◆ **Material for this task**:

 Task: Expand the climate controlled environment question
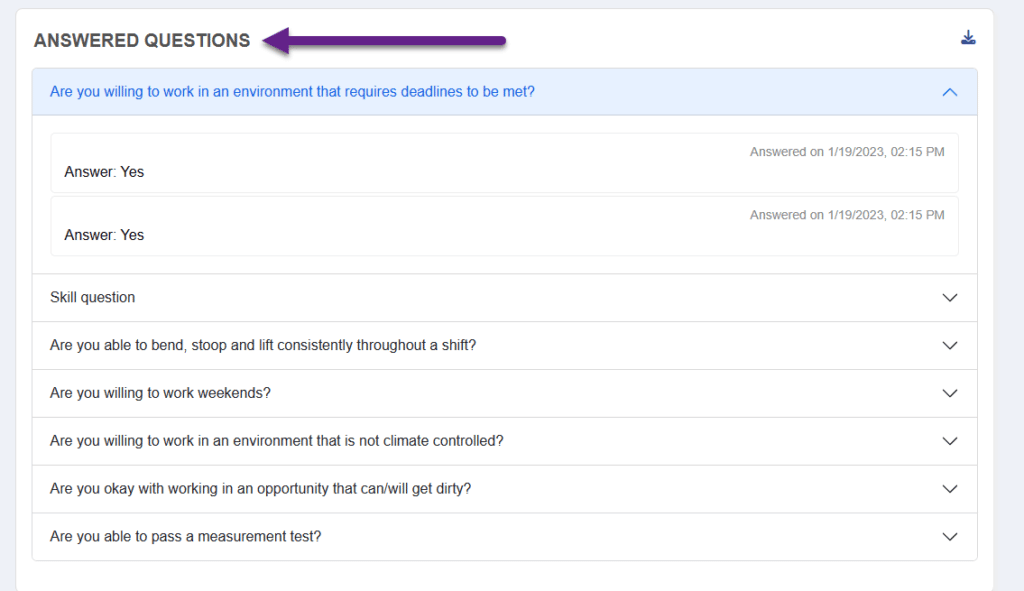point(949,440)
--
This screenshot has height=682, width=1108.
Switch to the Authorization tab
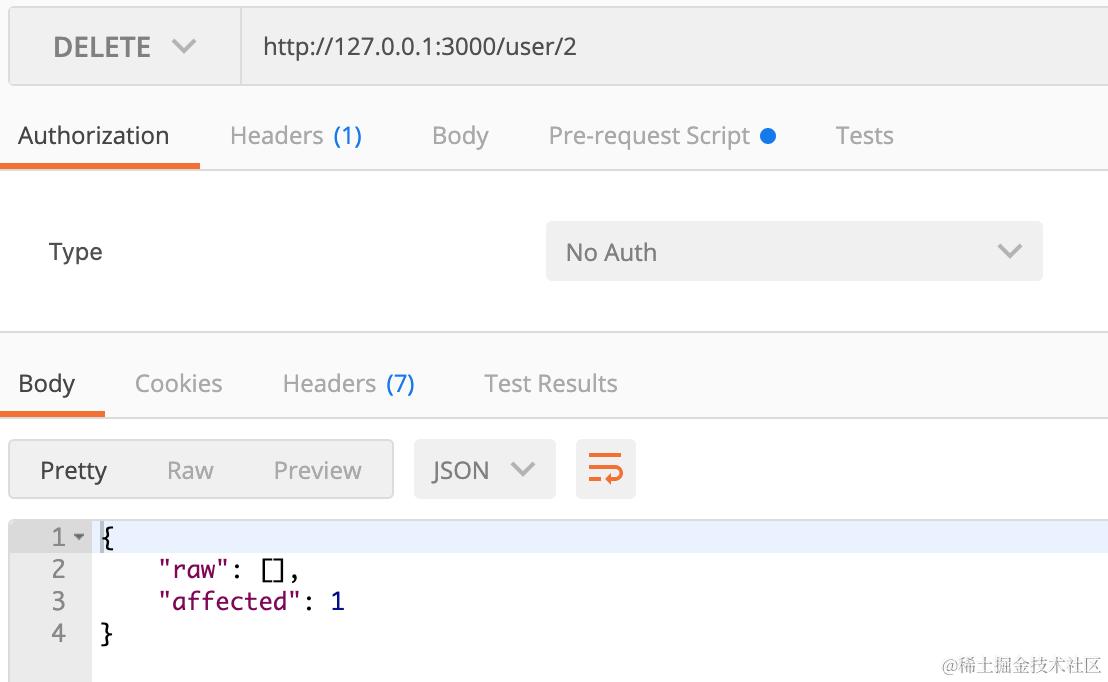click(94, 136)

◆ **Objective**:
Which lines in the listing above contain the word "question"? Copy each of those lines, treating uppercase and lowercase letters as different.

◆ **Worked answer**:
 Task: Expand the climate controlled environment question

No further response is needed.